From the data below, retype exactly the lines starting with the one that contains "You are a GUI" and ending with the one that contains "Véhicule électrique (61, 1834)", both included.

**Listed entries**
---+---
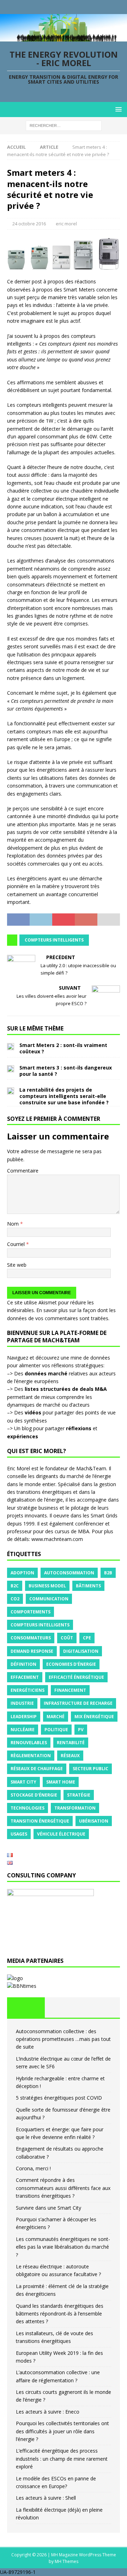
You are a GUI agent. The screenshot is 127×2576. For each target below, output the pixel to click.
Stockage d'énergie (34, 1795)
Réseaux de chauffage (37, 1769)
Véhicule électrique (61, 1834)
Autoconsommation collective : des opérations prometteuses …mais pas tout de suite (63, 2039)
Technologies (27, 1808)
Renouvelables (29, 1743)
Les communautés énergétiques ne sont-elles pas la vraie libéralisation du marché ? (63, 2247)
---+---
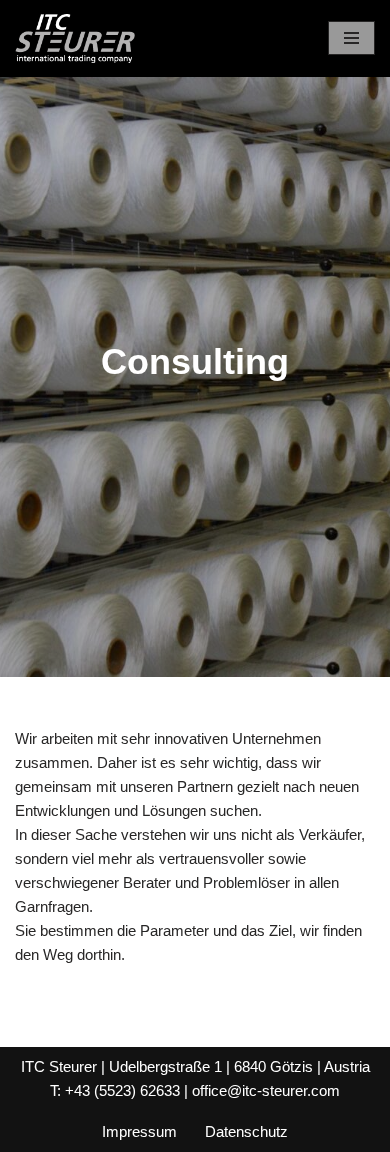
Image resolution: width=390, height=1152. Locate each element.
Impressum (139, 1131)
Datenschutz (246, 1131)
---+---
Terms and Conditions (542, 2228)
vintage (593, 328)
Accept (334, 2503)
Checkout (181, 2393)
---+---
**Answer to this task**
You are a GUI agent. The screenshot is 127×2576. For each target below, output the pixel to click.
Stockage d'énergie (34, 1795)
Réseaux de chauffage (37, 1769)
Véhicule électrique (61, 1834)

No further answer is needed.